Extrait de la série Fabre and the city. — N. Bonzom / Maxele Presse
  • Fabre and the city est une série qui fait parler les personnages des œuvres.
  • Disponible dès vendredi, elle a été réalisée par l’illustrateur Cépé.
  • Dans chaque épisode, les œuvres se souviennent de leurs péripéties.

A l’ère de Netflix, le musée Fabre s’offre une série. Dès vendredi, l’amiral culturel montpelliérain diffusera sur Internet le feuilleton Fabre and the city, une série graphique en sept épisodes où les personnages tirés des œuvres du musée prennent vie.

La première saison (car il y en aura une deuxième) transporte les spectateurs dans la préhistoire du musée, à la fin du XVIIIe siècle, alors qu’une Société des Beaux-Arts fait ses premiers pas à Montpellier. Accessible gratuitement sur l’application et la plate-forme dédiées, la série propose de se promener à son rythme dans l’intrigue, en balayant son doigt sur l’écran pour faire avancer les péripéties rencontrées par les protagonistes.

« Les œuvres se souviennent de ce qu’elles ont traversé »

Cépé, l’illustrateur montpelliérain qui a été sélectionné pour dessiner ce projet, a notamment donné vie à des bustes de Voltaire et de Rousseau, à l’Ecorché, imaginé par Jean-Antoine Houdon en 1778, au Vieillard, peint par François-Xavier Fabre en 1784 ou encore la Fillette, inspirée par une œuvre de 1725 de Jean-Baptiste Greuze.

Extrait de la série Fabre and the city.
Extrait de la série Fabre and the city. - N. Bonzom / Maxele Presse

« Dans chaque épisode, les œuvres se souviennent de ce qu’elles ont traversé, dans une sorte de flash-back, indique Anne Le Cabec, en charge des projets multimédia au musée Fabre.

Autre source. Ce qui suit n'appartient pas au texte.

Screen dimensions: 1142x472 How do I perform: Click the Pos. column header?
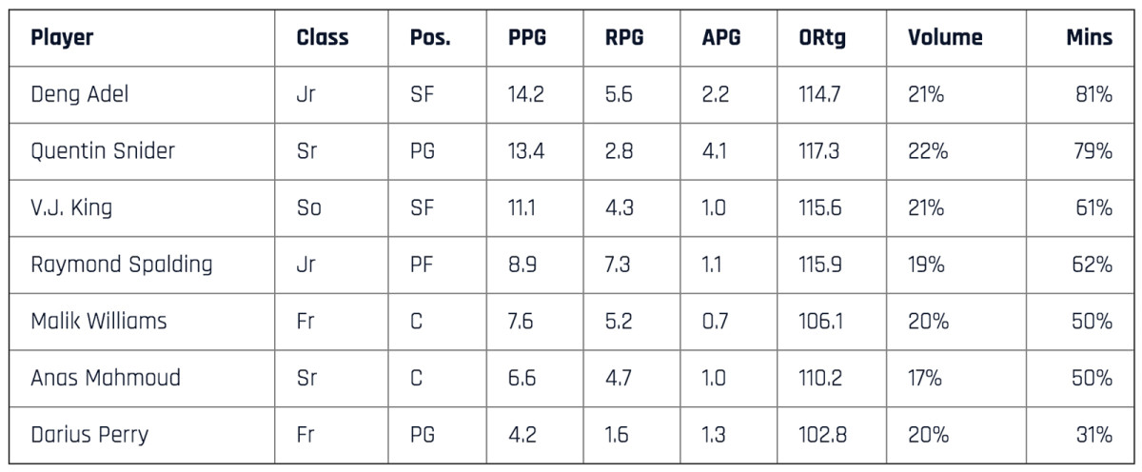pyautogui.click(x=430, y=38)
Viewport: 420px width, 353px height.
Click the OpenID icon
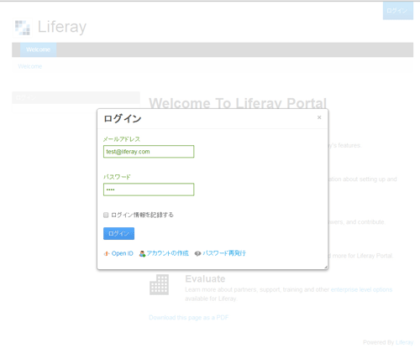(107, 253)
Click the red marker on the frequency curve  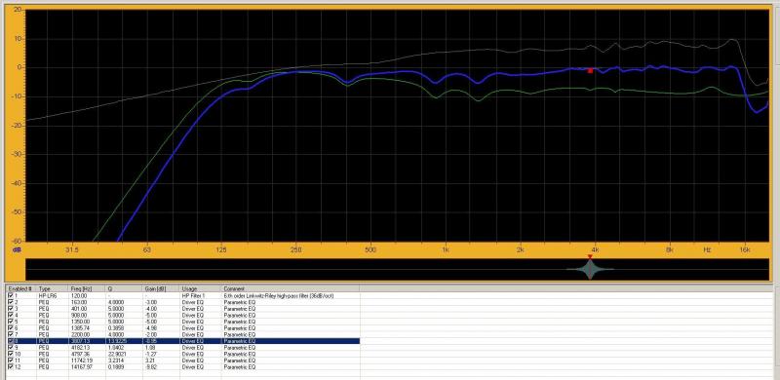point(591,70)
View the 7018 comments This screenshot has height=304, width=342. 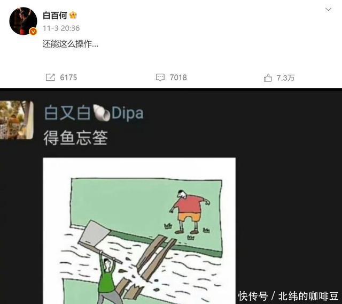pos(178,78)
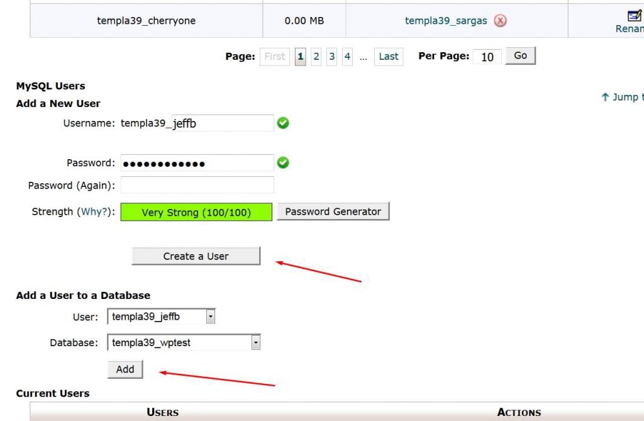The height and width of the screenshot is (421, 644).
Task: Click the red remove icon beside templa39_sargas
Action: [x=500, y=21]
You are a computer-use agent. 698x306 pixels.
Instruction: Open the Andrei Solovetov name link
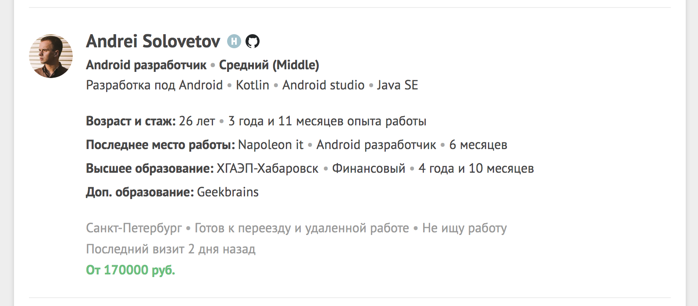[x=153, y=41]
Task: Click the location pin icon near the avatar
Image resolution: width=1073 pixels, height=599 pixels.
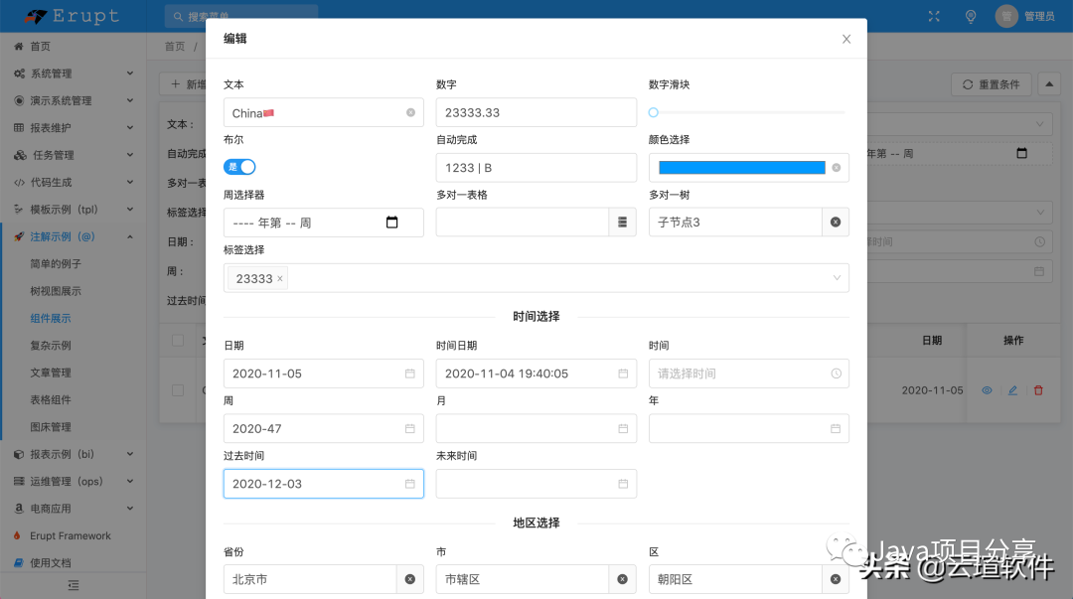Action: click(x=971, y=16)
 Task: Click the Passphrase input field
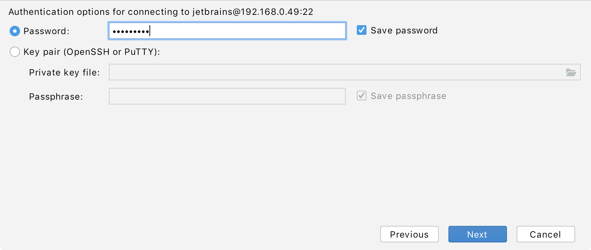pos(227,96)
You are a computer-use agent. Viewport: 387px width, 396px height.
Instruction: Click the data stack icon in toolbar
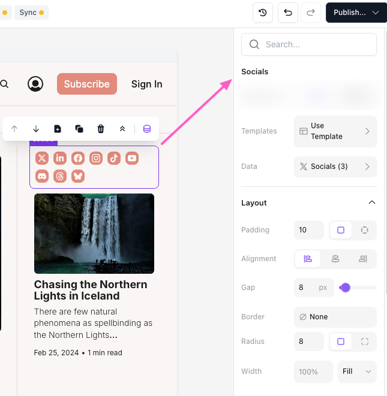(147, 129)
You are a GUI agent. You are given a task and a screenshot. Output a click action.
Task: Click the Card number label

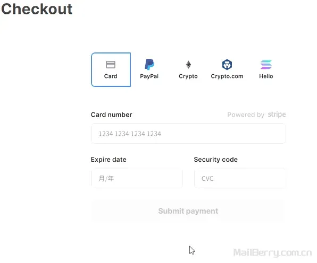(111, 115)
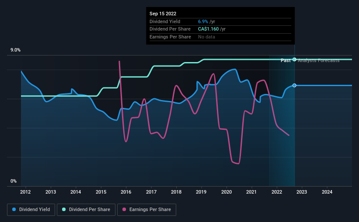This screenshot has height=222, width=359.
Task: Click the teal Dividend Per Share legend dot
Action: (64, 209)
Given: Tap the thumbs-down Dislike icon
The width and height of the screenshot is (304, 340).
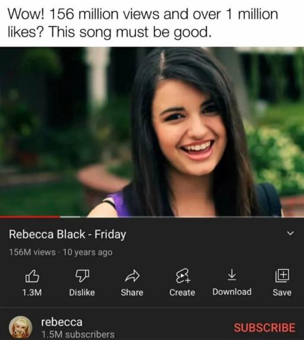Looking at the screenshot, I should point(82,276).
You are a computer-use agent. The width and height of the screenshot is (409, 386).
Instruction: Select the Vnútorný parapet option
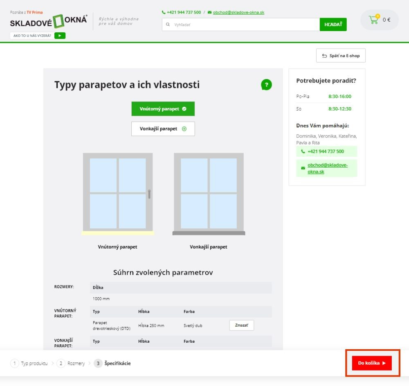(163, 109)
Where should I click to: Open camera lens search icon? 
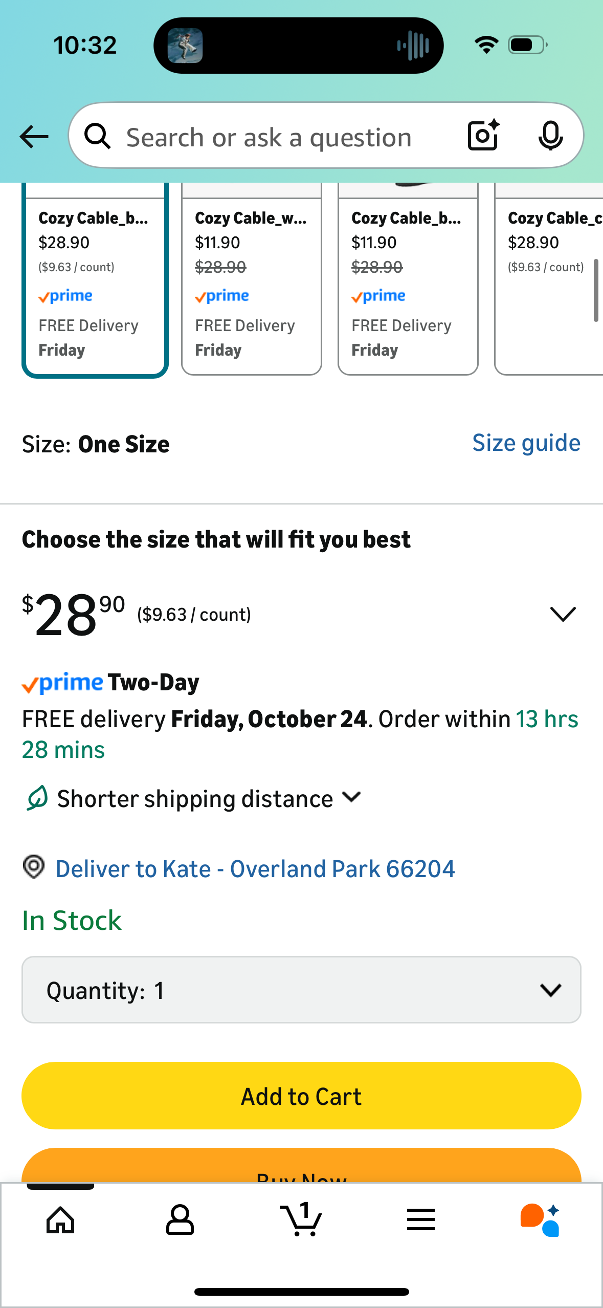pos(483,136)
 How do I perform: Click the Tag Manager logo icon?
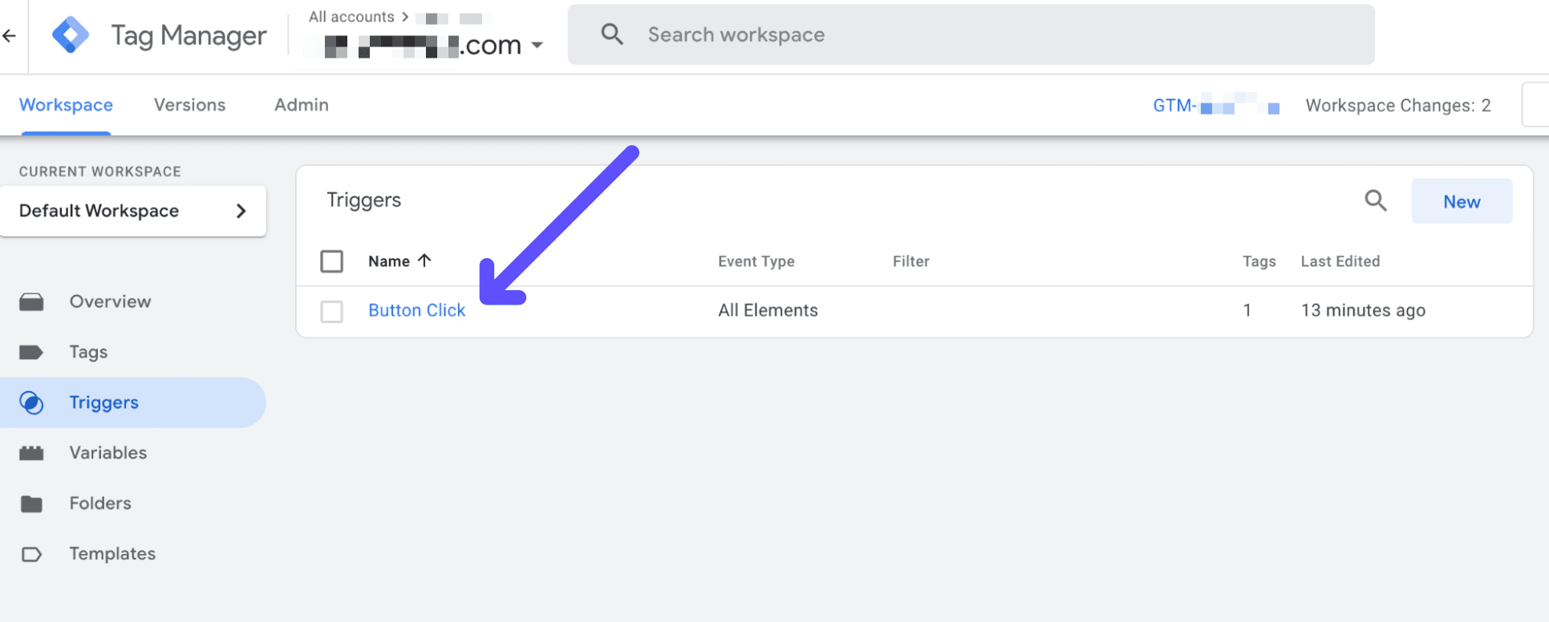pyautogui.click(x=71, y=35)
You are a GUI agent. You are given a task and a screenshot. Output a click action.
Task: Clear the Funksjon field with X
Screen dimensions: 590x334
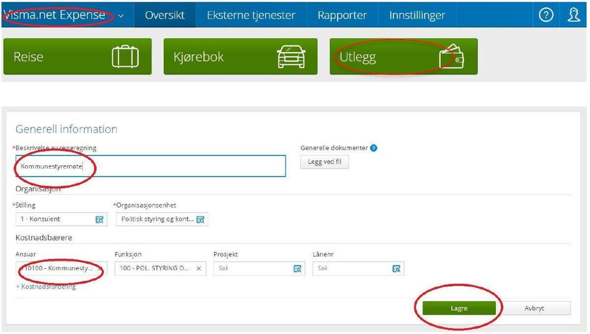199,269
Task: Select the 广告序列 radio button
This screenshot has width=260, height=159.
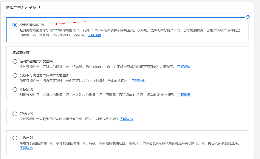Action: pyautogui.click(x=15, y=138)
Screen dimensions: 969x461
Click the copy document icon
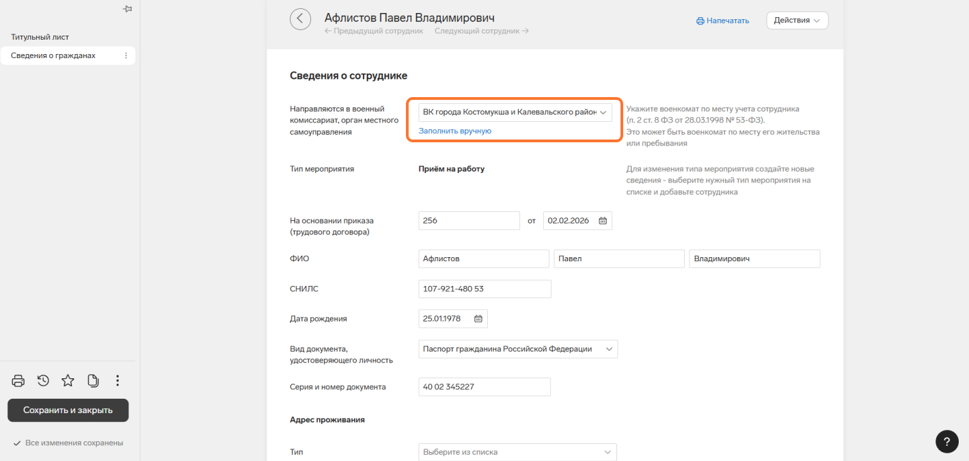(x=93, y=381)
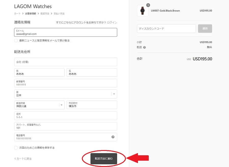Expand the prefecture dropdown showing 神奈川県
Screen dimensions: 229x167
click(x=39, y=105)
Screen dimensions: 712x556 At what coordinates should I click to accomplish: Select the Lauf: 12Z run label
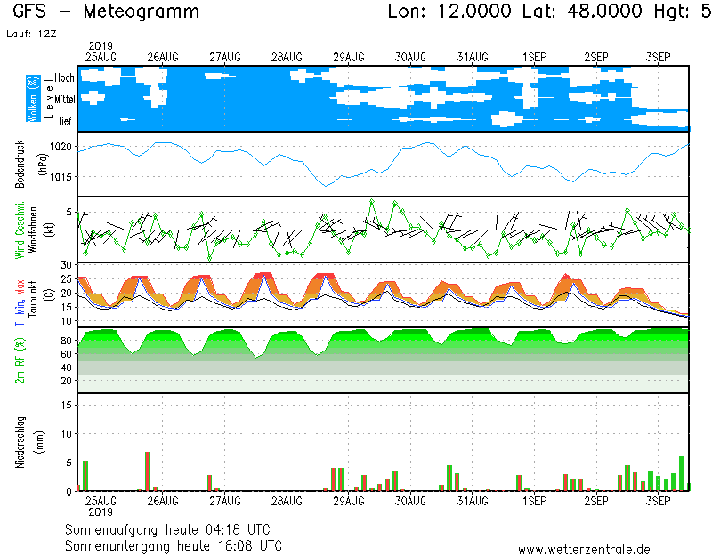[29, 34]
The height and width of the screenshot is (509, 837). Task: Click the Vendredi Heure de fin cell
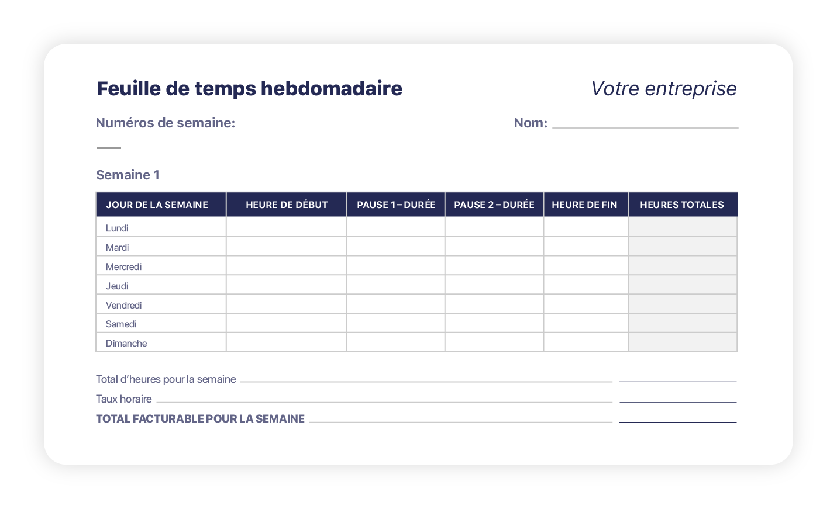point(585,304)
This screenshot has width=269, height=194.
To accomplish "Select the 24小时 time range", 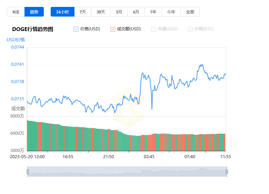I will [x=62, y=12].
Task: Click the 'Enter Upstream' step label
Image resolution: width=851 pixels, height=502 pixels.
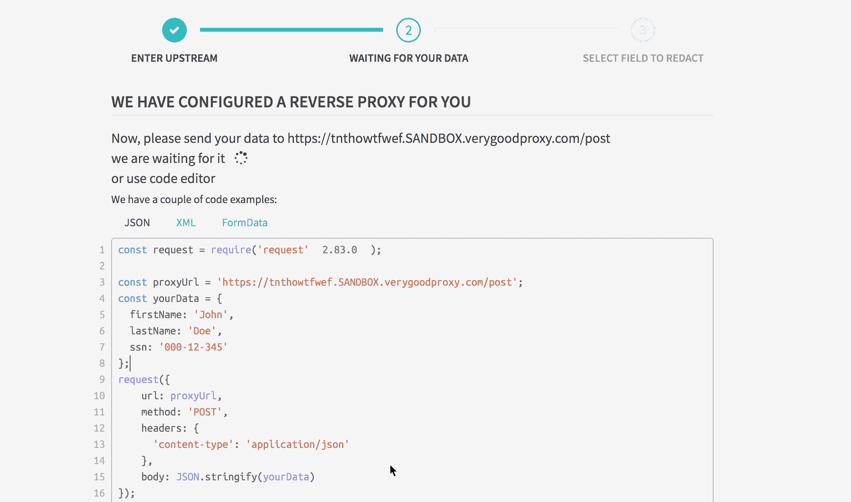Action: point(174,58)
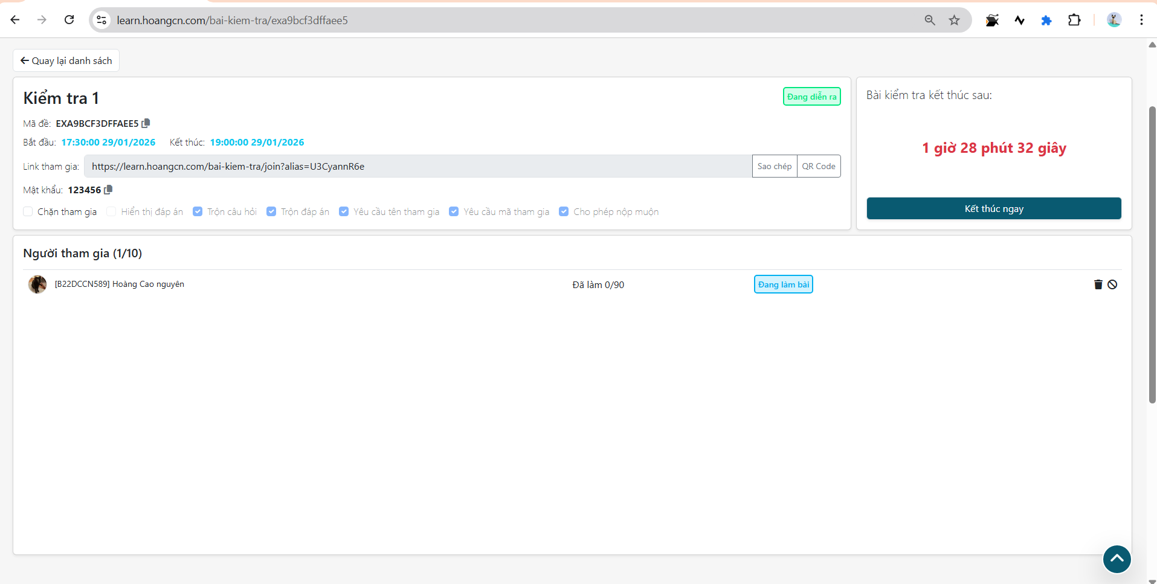
Task: Toggle the Hiển thị đáp án checkbox
Action: tap(112, 211)
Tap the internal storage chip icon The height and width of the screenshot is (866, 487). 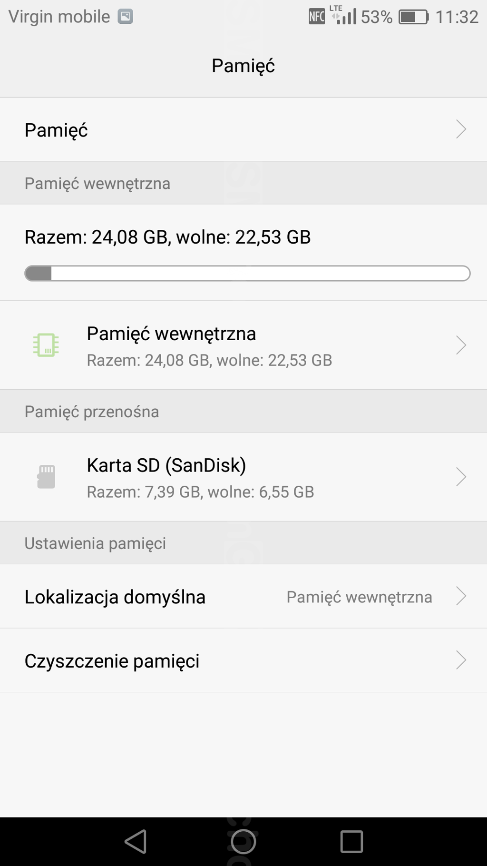point(46,345)
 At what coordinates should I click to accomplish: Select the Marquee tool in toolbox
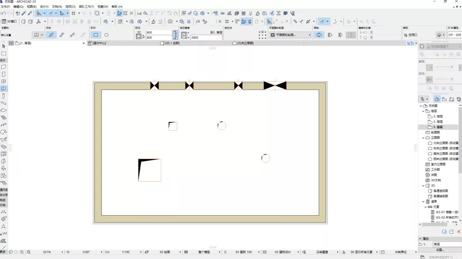pos(3,54)
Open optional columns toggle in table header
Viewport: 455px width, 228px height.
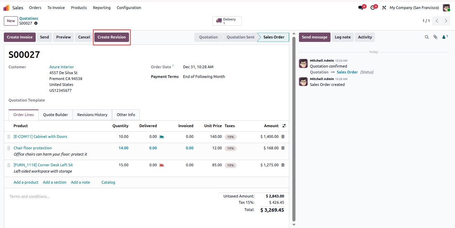click(284, 126)
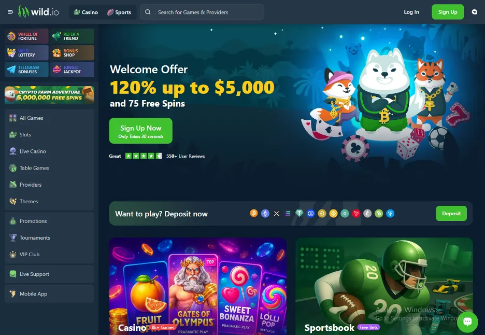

Pour l’Ecorché, par exemple, qui servait de modèle aux étudiants en médecine et en dessin, il raconte ses déboires, quand il était transporté de lieu en lieu. Notamment quand des étudiants malveillants lui ont peint les ongles en vert, par exemple ! » Des malheurs inspirés d’histoires vraies non dénués d’humour.

« L’idée, c’était que cela puisse être accessible par tout le monde, même par les enfants, indique le dessinateur Cépé, qui a eu carte blanche pour imaginer le style graphique du feuilleton. Il fallait donc que ce soit drôle, aussi. Les œuvres se moquent, il y a un décalage avec l’art, c’est ce que je voulais. » En parallèle avec la série, l’application dédiée proposera également une balade géolocalisée dans les rues de Montpellier, à la rencontre de lieux qui ont compté pour les héros de Fabre and the city.